» Records to process
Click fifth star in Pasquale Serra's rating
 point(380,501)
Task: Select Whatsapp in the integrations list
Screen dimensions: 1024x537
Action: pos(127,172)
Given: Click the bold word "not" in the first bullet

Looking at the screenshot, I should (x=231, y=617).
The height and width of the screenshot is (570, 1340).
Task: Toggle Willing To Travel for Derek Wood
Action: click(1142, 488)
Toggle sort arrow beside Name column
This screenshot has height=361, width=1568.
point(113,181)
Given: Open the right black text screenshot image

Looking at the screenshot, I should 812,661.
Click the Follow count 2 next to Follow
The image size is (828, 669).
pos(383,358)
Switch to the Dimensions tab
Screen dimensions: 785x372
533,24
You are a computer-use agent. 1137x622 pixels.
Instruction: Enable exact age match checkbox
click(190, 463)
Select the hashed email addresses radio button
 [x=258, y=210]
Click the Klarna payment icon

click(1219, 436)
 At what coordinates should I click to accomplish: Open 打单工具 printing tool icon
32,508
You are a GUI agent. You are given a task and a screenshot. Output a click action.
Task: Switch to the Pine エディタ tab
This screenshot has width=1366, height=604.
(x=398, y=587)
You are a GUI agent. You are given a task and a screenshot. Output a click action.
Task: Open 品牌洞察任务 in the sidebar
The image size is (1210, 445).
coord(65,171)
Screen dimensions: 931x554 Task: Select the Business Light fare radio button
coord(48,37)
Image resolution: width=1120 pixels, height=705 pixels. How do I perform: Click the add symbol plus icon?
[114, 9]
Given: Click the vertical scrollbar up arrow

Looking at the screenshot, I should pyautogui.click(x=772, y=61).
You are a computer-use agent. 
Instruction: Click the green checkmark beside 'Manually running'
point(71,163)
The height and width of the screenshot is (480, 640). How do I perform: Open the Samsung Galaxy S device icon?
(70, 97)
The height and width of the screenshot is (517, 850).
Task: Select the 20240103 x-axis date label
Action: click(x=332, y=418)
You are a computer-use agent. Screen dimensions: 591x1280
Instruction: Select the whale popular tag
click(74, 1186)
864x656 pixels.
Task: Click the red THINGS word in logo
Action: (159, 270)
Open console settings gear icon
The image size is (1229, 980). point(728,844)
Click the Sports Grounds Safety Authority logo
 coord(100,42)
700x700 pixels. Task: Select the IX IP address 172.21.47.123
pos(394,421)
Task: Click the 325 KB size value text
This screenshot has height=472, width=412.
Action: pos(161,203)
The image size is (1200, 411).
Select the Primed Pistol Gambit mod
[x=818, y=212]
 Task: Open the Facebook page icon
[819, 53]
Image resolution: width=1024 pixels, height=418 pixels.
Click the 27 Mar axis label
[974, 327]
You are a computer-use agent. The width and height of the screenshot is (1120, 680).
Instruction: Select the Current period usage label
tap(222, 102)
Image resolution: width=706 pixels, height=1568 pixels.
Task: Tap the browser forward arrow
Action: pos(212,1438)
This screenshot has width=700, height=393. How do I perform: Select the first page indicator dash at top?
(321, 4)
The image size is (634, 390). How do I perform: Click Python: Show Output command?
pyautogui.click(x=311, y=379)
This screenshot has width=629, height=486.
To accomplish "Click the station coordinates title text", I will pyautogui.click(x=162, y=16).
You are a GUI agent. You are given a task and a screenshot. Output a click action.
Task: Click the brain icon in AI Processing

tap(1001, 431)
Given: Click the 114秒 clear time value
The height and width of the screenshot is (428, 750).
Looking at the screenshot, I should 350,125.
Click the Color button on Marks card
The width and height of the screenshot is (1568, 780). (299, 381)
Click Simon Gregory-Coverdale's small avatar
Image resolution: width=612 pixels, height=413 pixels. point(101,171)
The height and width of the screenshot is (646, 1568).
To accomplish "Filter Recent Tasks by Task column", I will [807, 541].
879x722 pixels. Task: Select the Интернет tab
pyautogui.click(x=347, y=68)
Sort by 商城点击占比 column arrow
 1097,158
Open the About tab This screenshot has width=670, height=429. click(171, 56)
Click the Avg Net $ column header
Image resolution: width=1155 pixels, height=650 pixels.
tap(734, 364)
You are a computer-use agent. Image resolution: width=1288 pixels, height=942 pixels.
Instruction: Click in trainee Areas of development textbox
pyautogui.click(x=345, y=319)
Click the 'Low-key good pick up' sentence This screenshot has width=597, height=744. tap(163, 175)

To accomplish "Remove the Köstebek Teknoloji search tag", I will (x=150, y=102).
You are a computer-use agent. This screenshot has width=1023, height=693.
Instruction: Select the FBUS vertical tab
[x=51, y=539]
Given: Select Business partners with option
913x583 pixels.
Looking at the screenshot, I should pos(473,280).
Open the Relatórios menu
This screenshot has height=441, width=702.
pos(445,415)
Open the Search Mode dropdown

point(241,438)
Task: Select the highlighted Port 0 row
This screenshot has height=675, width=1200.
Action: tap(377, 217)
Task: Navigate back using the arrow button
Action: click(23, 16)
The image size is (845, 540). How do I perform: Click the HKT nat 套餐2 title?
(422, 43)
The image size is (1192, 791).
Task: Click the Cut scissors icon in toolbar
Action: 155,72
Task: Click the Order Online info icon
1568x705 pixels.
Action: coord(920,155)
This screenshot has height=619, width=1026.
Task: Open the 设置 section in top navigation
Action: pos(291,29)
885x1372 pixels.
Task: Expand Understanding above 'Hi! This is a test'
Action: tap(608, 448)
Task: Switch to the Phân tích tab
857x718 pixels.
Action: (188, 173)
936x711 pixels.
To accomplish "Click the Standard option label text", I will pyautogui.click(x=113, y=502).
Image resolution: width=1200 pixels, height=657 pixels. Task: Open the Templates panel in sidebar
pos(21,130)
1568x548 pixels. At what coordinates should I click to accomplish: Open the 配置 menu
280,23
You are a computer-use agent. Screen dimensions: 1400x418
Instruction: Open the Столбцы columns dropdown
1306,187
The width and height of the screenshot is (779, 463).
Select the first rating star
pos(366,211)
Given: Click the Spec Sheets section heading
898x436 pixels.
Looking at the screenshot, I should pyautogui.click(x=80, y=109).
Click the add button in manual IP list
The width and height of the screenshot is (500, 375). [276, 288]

» Task directions
Every entry should be printed again exactly as it stands.

» Response below
Click fifth star in Pasquale Serra's rating
 point(380,501)
Task: Select Whatsapp in the integrations list
Screen dimensions: 1024x537
Action: pos(127,172)
Given: Click the bold word "not" in the first bullet

Looking at the screenshot, I should (x=231, y=617).
The height and width of the screenshot is (570, 1340).
Task: Toggle Willing To Travel for Derek Wood
Action: click(1142, 488)
Toggle sort arrow beside Name column
This screenshot has height=361, width=1568.
point(113,181)
Given: Open the right black text screenshot image

Looking at the screenshot, I should 812,661.
Click the Follow count 2 next to Follow
The image size is (828, 669).
pos(383,358)
Switch to the Dimensions tab
Screen dimensions: 785x372
533,24
You are a computer-use agent. 1137x622 pixels.
Instruction: Enable exact age match checkbox
click(190, 463)
Select the hashed email addresses radio button
 [x=258, y=210]
Click the Klarna payment icon

click(1219, 436)
 At what coordinates should I click to accomplish: Open 打单工具 printing tool icon
32,508
You are a GUI agent. You are given a task and a screenshot. Output a click action.
Task: Switch to the Pine エディタ tab
This screenshot has width=1366, height=604.
(x=398, y=587)
You are a GUI agent. You are given a task and a screenshot. Output a click action.
Task: Open 品牌洞察任务 in the sidebar
The image size is (1210, 445).
coord(65,171)
Screen dimensions: 931x554 Task: Select the Business Light fare radio button
coord(48,37)
Image resolution: width=1120 pixels, height=705 pixels. How do I perform: Click the add symbol plus icon?
[114, 9]
Given: Click the vertical scrollbar up arrow

Looking at the screenshot, I should pyautogui.click(x=772, y=61).
You are a computer-use agent. 
Instruction: Click the green checkmark beside 'Manually running'
point(71,163)
The height and width of the screenshot is (480, 640). How do I perform: Open the Samsung Galaxy S device icon?
(70, 97)
The height and width of the screenshot is (517, 850).
Task: Select the 20240103 x-axis date label
Action: click(x=332, y=418)
You are a computer-use agent. Screen dimensions: 591x1280
Instruction: Select the whale popular tag
click(74, 1186)
864x656 pixels.
Task: Click the red THINGS word in logo
Action: (159, 270)
Open console settings gear icon
The image size is (1229, 980). point(728,844)
Click the Sports Grounds Safety Authority logo
 coord(100,42)
700x700 pixels. Task: Select the IX IP address 172.21.47.123
pos(394,421)
Task: Click the 325 KB size value text
This screenshot has height=472, width=412.
Action: pos(161,203)
The image size is (1200, 411).
Select the Primed Pistol Gambit mod
[x=818, y=212]
 Task: Open the Facebook page icon
[819, 53]
Image resolution: width=1024 pixels, height=418 pixels.
Click the 27 Mar axis label
[974, 327]
You are a computer-use agent. The width and height of the screenshot is (1120, 680).
Instruction: Select the Current period usage label
tap(222, 102)
Image resolution: width=706 pixels, height=1568 pixels.
Task: Tap the browser forward arrow
Action: pos(212,1438)
This screenshot has width=700, height=393. How do I perform: Select the first page indicator dash at top?
(321, 4)
The image size is (634, 390). How do I perform: Click Python: Show Output command?
pyautogui.click(x=311, y=379)
This screenshot has width=629, height=486.
To accomplish "Click the station coordinates title text", I will pyautogui.click(x=162, y=16).
You are a GUI agent. You are given a task and a screenshot. Output a click action.
Task: Click the brain icon in AI Processing

tap(1001, 431)
Given: Click the 114秒 clear time value
The height and width of the screenshot is (428, 750).
Looking at the screenshot, I should 350,125.
Click the Color button on Marks card
The width and height of the screenshot is (1568, 780). (299, 381)
Click Simon Gregory-Coverdale's small avatar
Image resolution: width=612 pixels, height=413 pixels. point(101,171)
The height and width of the screenshot is (646, 1568).
To accomplish "Filter Recent Tasks by Task column", I will [807, 541].
879x722 pixels. Task: Select the Интернет tab
pyautogui.click(x=347, y=68)
Sort by 商城点击占比 column arrow
 1097,158
Open the About tab This screenshot has width=670, height=429. click(171, 56)
Click the Avg Net $ column header
Image resolution: width=1155 pixels, height=650 pixels.
tap(734, 364)
You are a computer-use agent. Image resolution: width=1288 pixels, height=942 pixels.
Instruction: Click in trainee Areas of development textbox
pyautogui.click(x=345, y=319)
Click the 'Low-key good pick up' sentence This screenshot has width=597, height=744. tap(163, 175)

To accomplish "Remove the Köstebek Teknoloji search tag", I will (x=150, y=102).
You are a computer-use agent. This screenshot has width=1023, height=693.
Instruction: Select the FBUS vertical tab
[x=51, y=539]
Given: Select Business partners with option
913x583 pixels.
Looking at the screenshot, I should pos(473,280).
Open the Relatórios menu
This screenshot has height=441, width=702.
pos(445,415)
Open the Search Mode dropdown

point(241,438)
Task: Select the highlighted Port 0 row
This screenshot has height=675, width=1200.
Action: tap(377, 217)
Task: Navigate back using the arrow button
Action: click(23, 16)
The image size is (845, 540). How do I perform: Click the HKT nat 套餐2 title?
(422, 43)
The image size is (1192, 791).
Task: Click the Cut scissors icon in toolbar
Action: 155,72
Task: Click the Order Online info icon
1568x705 pixels.
Action: coord(920,155)
This screenshot has height=619, width=1026.
Task: Open the 设置 section in top navigation
Action: pos(291,29)
885x1372 pixels.
Task: Expand Understanding above 'Hi! This is a test'
Action: tap(608, 448)
Task: Switch to the Phân tích tab
857x718 pixels.
Action: (188, 173)
936x711 pixels.
To accomplish "Click the Standard option label text", I will pyautogui.click(x=113, y=502).
Image resolution: width=1200 pixels, height=657 pixels. Task: Open the Templates panel in sidebar
pos(21,130)
1568x548 pixels. At what coordinates should I click to accomplish: Open the 配置 menu
280,23
You are a computer-use agent. Screen dimensions: 1400x418
Instruction: Open the Столбцы columns dropdown
1306,187
The width and height of the screenshot is (779, 463).
Select the first rating star
pos(366,211)
Given: Click the Spec Sheets section heading
898x436 pixels.
Looking at the screenshot, I should pyautogui.click(x=80, y=109).
Click the add button in manual IP list
The width and height of the screenshot is (500, 375). [276, 288]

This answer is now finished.